■ WHAT IS BEING ASKED: Your reply must hold the lines from the one containing "Open the Object Mode dropdown" to the end of the entries, copied exactly, with pictures excluded.

■ PROVIDED DATA:
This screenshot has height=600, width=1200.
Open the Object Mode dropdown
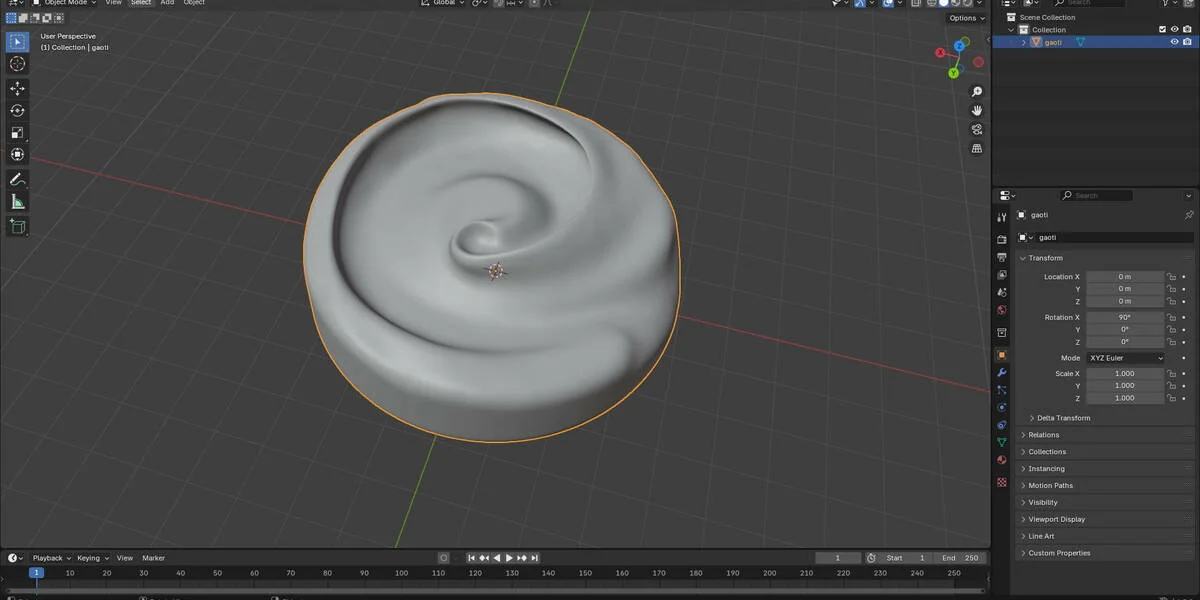(x=65, y=3)
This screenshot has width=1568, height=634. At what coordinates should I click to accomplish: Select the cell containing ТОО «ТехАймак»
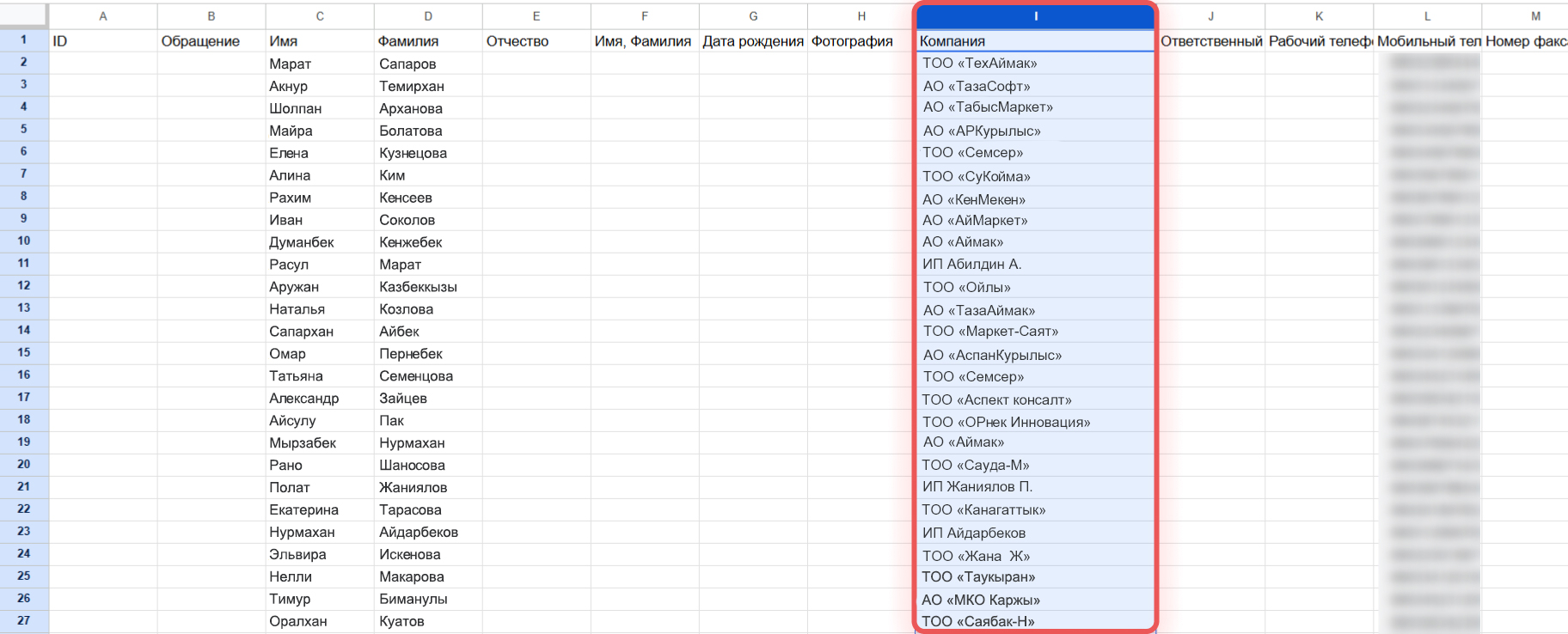tap(1035, 64)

■ ANSWER SECTION:
Open the Object Mode dropdown
(x=65, y=3)
This screenshot has width=1568, height=634. At what coordinates should I click to accomplish: Select the cell containing ТОО «ТехАймак»
tap(1035, 64)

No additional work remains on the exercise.